The quant-fund algos happened to be written by people who all had similar training and, unbeknownst to the funds and their investors, were doing similar things. They all fell over together when Lehman’s crashed. And that’s where I have problems with the technology. Machines can learn from data but they can’t juggle unspecified scenarios for the future that have no historical data.
When the cost of making a poor decision is small – or easily avoided – let computers rip. But when it matters, I believe we need to stand above machine learning. (I feel a family discussion brewing.)
Recently, my data supplier, Thomson Reuters, invited me to vote on “judgement or predictive modelling” as the best way for fund managers to gain outperformance. The predictive modelling tag sounds too close to machine learning lingo for me to be comfortable. My view always has been – and always will be – measure what is useful and use it, subject to a manual over-ride. You need both.

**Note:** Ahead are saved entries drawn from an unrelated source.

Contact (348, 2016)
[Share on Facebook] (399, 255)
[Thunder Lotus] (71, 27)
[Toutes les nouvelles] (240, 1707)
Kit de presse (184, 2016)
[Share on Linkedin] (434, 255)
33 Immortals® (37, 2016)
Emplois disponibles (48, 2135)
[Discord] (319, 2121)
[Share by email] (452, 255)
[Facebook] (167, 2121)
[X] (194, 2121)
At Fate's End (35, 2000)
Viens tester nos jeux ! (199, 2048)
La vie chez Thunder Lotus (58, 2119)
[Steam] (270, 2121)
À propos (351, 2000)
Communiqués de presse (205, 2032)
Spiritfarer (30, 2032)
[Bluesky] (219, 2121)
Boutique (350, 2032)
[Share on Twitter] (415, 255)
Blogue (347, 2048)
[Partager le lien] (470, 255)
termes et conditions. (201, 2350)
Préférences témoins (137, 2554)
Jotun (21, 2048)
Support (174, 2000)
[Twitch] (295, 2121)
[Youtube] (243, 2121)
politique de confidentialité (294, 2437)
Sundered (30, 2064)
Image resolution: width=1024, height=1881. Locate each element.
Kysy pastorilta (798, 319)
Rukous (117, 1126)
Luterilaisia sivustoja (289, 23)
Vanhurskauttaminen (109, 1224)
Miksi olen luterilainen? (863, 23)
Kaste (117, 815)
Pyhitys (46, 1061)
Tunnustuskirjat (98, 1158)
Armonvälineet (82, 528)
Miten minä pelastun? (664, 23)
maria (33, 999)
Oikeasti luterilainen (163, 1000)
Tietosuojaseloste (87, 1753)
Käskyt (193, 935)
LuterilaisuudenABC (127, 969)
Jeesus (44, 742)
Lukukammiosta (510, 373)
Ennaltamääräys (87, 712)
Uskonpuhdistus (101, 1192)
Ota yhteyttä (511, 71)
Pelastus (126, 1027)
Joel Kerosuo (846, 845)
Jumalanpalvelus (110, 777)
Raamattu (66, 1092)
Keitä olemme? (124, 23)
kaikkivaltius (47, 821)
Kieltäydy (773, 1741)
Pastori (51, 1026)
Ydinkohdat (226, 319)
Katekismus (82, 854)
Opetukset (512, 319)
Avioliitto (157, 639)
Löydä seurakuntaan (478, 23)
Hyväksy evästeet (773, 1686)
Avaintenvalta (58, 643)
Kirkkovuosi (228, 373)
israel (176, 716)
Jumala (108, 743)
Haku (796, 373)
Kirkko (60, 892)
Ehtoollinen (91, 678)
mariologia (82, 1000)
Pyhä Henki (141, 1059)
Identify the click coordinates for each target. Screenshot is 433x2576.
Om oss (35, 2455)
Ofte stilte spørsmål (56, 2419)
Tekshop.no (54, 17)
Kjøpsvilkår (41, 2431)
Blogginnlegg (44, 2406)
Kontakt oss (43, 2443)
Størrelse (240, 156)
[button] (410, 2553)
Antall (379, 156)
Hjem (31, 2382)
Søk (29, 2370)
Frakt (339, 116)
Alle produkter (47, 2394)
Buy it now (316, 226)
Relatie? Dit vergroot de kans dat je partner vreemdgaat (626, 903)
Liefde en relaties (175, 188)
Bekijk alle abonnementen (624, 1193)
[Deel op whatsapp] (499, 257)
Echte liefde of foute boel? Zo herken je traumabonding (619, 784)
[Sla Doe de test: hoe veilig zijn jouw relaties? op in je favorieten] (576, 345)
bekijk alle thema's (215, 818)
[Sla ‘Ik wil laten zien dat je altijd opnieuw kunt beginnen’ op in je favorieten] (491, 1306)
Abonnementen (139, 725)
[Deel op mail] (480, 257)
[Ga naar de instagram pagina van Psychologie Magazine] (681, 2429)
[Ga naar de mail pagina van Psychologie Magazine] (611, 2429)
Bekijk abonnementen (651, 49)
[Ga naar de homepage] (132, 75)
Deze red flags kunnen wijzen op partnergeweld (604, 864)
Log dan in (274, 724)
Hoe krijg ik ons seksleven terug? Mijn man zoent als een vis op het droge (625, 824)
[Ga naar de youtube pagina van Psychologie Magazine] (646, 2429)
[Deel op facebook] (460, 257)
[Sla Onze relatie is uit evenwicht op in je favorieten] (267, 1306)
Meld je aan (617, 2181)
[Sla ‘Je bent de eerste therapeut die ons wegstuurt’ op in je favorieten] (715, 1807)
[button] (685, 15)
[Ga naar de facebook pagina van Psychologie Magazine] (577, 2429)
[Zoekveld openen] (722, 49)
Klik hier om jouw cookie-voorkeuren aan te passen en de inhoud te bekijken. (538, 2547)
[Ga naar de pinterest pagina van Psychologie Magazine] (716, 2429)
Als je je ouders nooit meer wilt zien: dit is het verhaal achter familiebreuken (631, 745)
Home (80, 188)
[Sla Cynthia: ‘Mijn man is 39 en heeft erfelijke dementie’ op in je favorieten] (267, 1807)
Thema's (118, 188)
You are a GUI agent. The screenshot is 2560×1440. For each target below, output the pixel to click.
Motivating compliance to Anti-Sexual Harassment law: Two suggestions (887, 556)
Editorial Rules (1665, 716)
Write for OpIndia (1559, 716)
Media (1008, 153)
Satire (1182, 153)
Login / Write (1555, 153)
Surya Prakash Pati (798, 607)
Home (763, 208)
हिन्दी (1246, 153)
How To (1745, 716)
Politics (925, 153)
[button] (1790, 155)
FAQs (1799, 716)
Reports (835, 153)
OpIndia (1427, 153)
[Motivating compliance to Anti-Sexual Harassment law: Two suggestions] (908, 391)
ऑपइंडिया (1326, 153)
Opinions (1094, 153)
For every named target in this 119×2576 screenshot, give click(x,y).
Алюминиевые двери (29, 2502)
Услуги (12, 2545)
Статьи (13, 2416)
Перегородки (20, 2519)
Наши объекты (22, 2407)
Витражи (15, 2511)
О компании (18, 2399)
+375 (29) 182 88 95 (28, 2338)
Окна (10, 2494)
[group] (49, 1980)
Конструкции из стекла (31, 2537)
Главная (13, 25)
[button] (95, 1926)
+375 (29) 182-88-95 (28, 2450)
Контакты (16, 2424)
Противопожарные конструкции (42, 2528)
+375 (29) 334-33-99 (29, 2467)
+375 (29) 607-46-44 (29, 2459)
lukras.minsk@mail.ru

I recently did an online course in data science from johns Hopkins University, in Baltimore, Maryland, in the US to make sure I was up with the program, and to be able to communicate with my kids. To my dismay, my discipline (statistics/econometrics) was only a tiny bit of the course, by their definition, and their view of stats was about at the standard I and others were at about 50 years ago. What happened to the intervening research? The emphasis in data science seems to be on predictive ability at all costs. No story or reason is necessary, nor, apparently, available. Even statistical significance is out the window! But what is worse, to me, is that there is no diagnostic testing to challenge the assumptions of the model, as there is in econometrics! To me, that means data science is living on a hope and a prayer when facing the problems I try to solve. Of course, there are other applications to which this new discipline seems well suited.
Put simply, my view is more data is not necessarily better. Too much data makes more complicated models necessary – a point the late professor Clive Granger, 2003 Nobel Laureate, was making in the ’60s. Faster computers now allow for even more calculations, but should we necessarily make them?
Is there a happy medium? I think so. For example, my way of predicting long-run volatility, which I have previously written about in PP, for each sector of the ASX 200 does engage in machine learning, in a sense. It compares models each month with others using alternative breaks points in average levels of volatility. It does not react to the first signal unless it is massive, but after a few months, a break can be locked in. I automated the whole process, but I know exactly what my algo is doing at every step. And if a ‘silly’ number comes
up – I would stand on it.
I want my kids (and others) to stun me with new techniques and understandings of data but I will never subscribe to machines doing more than helping humans, unless it’s at playing a game with well-defined rules, like chess. The brain is so much smarter. And I’m up to a competition if there are any takers (including my son) but I won’t walk up Mount Kosciuszko if I lose, like Steve Keen had to after making a ludicrous bet on house price crashes. How about a nice lunch if a machine learner can beat me on my turf?